AI Artist is Becoming a VIABLE Career Path!

MattVidPro·
5 min read

Based on MattVidPro's video on YouTube. If you like this content, support the original creators by watching, liking and subscribing to their content.

TL;DR

Fiverr’s AI services marketplace is positioned as a practical entry point for earning money from AI video creation.

Briefing

AI video freelancing is emerging as a practical career path, and a custom Fiverr job shows how quickly “AI artist” work can move from hobby to paid, portfolio-ready production. The core takeaway is that buyers aren’t just paying for prompts—they’re paying for end-to-end creative execution: consistent characters, coherent scenes, natural voice, and the technical stitching needed to turn image generation into a finished motion piece.

To test that, MattVidPro used Fiverr’s AI services marketplace to commission an AI creator, Jonas Ai, specifically because the listing claimed use of cutting-edge tools for AI movies. The resulting short scene set in a neon, VR-like future city features a consistent central character (the commissioner himself) moving through a fully stylized metropolis. The character consistency was achieved through Midjourney character reference: photos were used to get close to an accurate likeness, then the creator pushed it further into a Pixar-style cartoon look—an artistic choice that also helped solve a key limitation. When the same character was tested in a more realistic style, the AI struggled to keep the depiction stable across scenarios; the more stylized “cartoon” approach fit the generator’s strengths better.

Voice work also played a major role in making the piece feel complete. The creator selected a text-to-speech voice that sounded natural and matched the tone of the futuristic narration, using 11 Labs for the voiceover. The project relied on multiple image-to-video and motion tools, with the creator reporting 20 hours of work to produce the final result.

The production wasn’t flawless. Glitches and imperfect motion appeared in some transitions and walking sequences—typical issues for current image-to-video systems. Still, the imperfections were treated as part of the workflow: the creator used prompts designed to reduce errors, generated clips in segments, and then stitched them together into a coherent final timeline.

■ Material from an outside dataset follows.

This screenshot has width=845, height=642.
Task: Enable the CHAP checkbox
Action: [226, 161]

Beyond the finished clip, the broader career argument is straightforward: AI lowers the cost and time barrier for creative output, but it doesn’t remove the need for talent, creativity, and technical know-how. The commissioner emphasizes that meaningful work gets harder as requirements become more specific—especially when consistency, character replication, and multi-tool pipelines are involved.

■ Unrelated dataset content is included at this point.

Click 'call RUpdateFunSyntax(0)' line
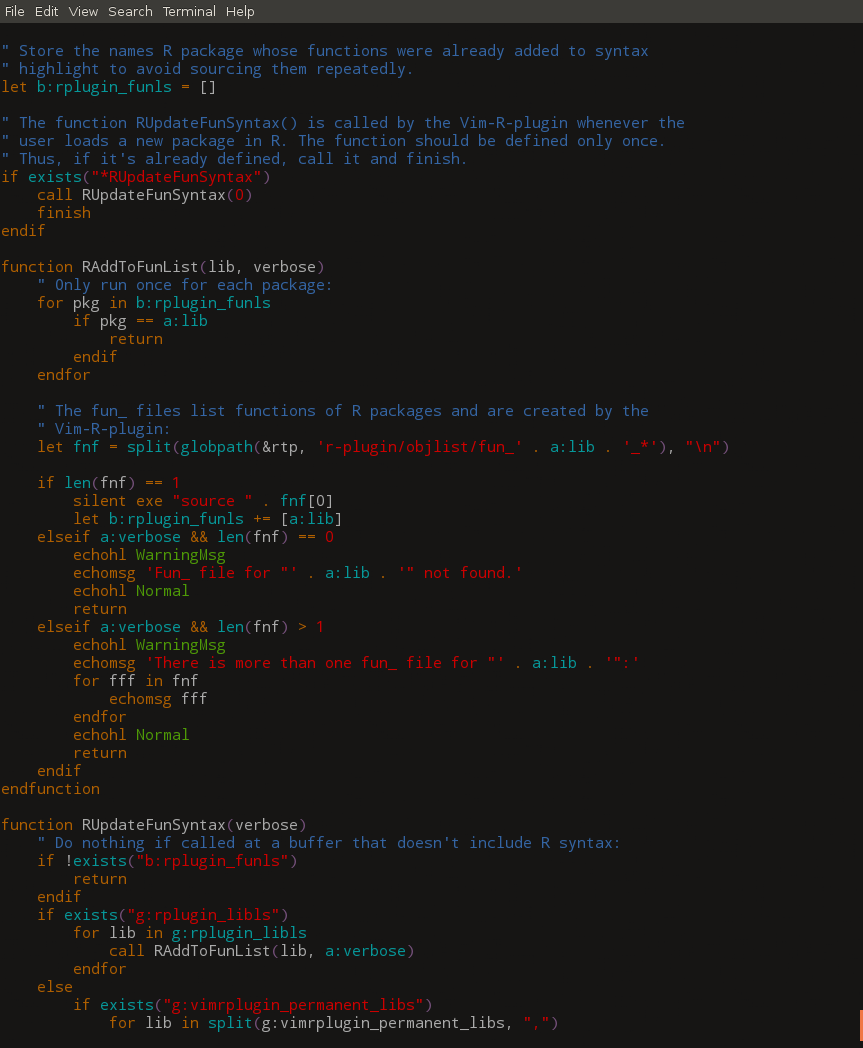The image size is (863, 1048). (x=144, y=194)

Fiverr is positioned as a gateway for enthusiasts to earn early income, with an AI services tab and a growing ecosystem of freelancers. The transcript also contrasts Jonas Ai’s more affordable pricing with higher-end sellers like the Door Brothers, who charge thousands per video and have reached mainstream visibility (including work with Snoop Dogg). The message: professional-grade results are possible on today’s tools, but the market rewards people who can combine the right software, manage limitations, and deliver a polished product—not just generate a single image.

Cornell Notes

AI video freelancing is presented as a viable career path, with a Fiverr commission used to demonstrate what paid, end-to-end production looks like. Jonas Ai was hired to create a futuristic VR-style city scene featuring a consistent character likeness, achieved through Midjourney character reference and then stylized into a Pixar-like cartoon to improve stability. The project also used 11 Labs for natural-sounding voiceover and relied on a multi-tool pipeline (including image generation, image-to-video, and motion tools) with about 20 hours of work. Despite glitches and imperfect motion typical of current image-to-video systems, the work shows how stitching, prompting, and creative direction turn AI outputs into coherent deliverables. The takeaway: AI makes creation cheaper and faster, but talent and technical skill still determine quality.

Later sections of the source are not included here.